**STORED RECORDS:**
* BEGIN *

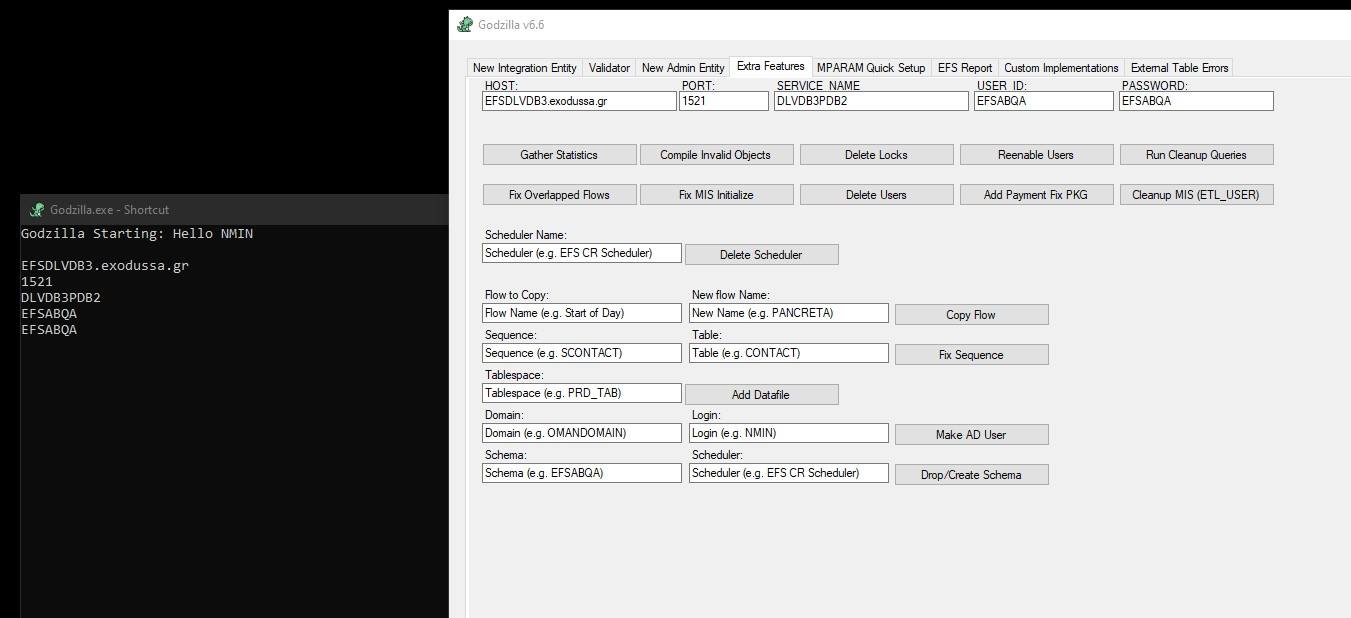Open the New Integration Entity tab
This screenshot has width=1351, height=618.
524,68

* END *
* BEGIN *

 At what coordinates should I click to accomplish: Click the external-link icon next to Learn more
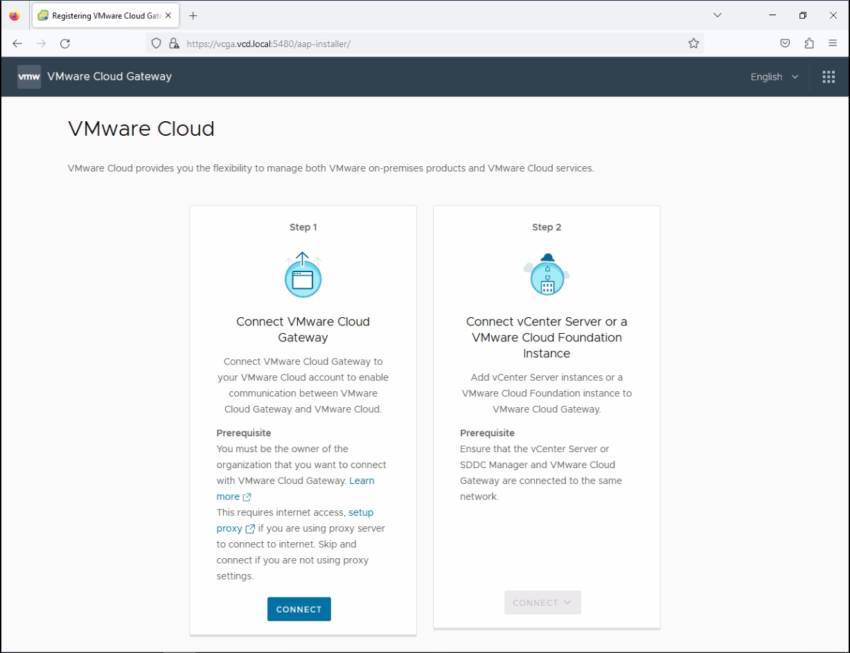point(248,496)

* END *

**TASK REQUIREMENTS:** Count the lines of the data above that contain the string "Click", with case taken into account. Give only the number.

**RESPONSE TO THIS EXERCISE:** 1